The State Of The US Real Estate Snapshot

Residential Properties

As of February 2024, sales of existing homes are picking up despite higher mortgage rates. Existing home sales rose nearly 10% to 4.4 million annualized units in February. This is the highest level in a year. While housing affordability is still a major problem, buyers are leaping into the market at the slightest decline in financing cost.

While February was a good month, it isn’t a sales level that is sustainable. The jump in the numbers is likely due to a small dip in mortgage rates at the start of the year. With the average rate on a 30-year fixed mortgage starting to rise in late February, it has hovered around 7% since. Mortgage applications have been volatile over the past few weeks as many buyers are just waiting on the sidelines for rates to drop again. These mortgage applications are an indication of future home sales.

Sales of residential properties will not likely bounce back until the second half of the year. Mortgage rates should ease by then which is driven by a dip in the 10-year treasury yield and a narrowing spread between the treasuries and home loans. Affordability should improve, modestly though through perspective buyers will still face high prices and limited inventory.

This brings up the point about consumers renting or buying a home. The actual difference has hit a record high in favor of renting due to soaring home prices and rising mortgage rates. For instance, someone looking to purchase the average home today with a 10% down payment would have a mortgage of $2,200 versus $1,500 to rent the average home.

Renting stands to stay cheaper for most folks for several years.  Although borrowing costs should drop from where they are now, they’re unlikely to fall substantially over the next few years. Meanwhile, solid house price growth and a rising supply of rental units point to the sizeable gap between renting and buying.

More investors are buying homes to rent out.
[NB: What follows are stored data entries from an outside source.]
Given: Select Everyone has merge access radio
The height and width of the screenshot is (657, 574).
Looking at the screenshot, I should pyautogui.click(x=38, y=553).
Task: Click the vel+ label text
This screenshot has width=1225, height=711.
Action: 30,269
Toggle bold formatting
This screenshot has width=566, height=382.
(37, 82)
Real estate investors bought about 18% of all homes in the fourth quarter of 2023. Roughly 8% of the new homes built in the fourth quarter of last year were built as rentals.

Commercial Properties

The decline in commercial property values is a big issue for a lot of banks. Collectively, banks hold about 38% of the trillions of dollars in outstanding debt tied to the US commercial real estate market. Small and regional banks are the most susceptible to the decline in property values because CRE mortgages account for a high share of their loan portfolios. CRE mortgage delinquencies hit nearly 2% in the fourth quarter of 2023. Delinquencies have been rising since the fourth quarter of 2022.

Office properties will put particular pressure on small lenders. Loan write-offs remain well below levels experienced from 2008 to 2012. However further deterioration in the sector will require additional loan reserves at some banks with high exposure to commercial property loans. Banks with large office exposure will likely face sizable write-offs in the coming quarters as vacancies sap property cash flows. The average occupancy rates across most commercial properties were lower in 2023 than in 2019 with office buildings especially hard hit at just under 85%.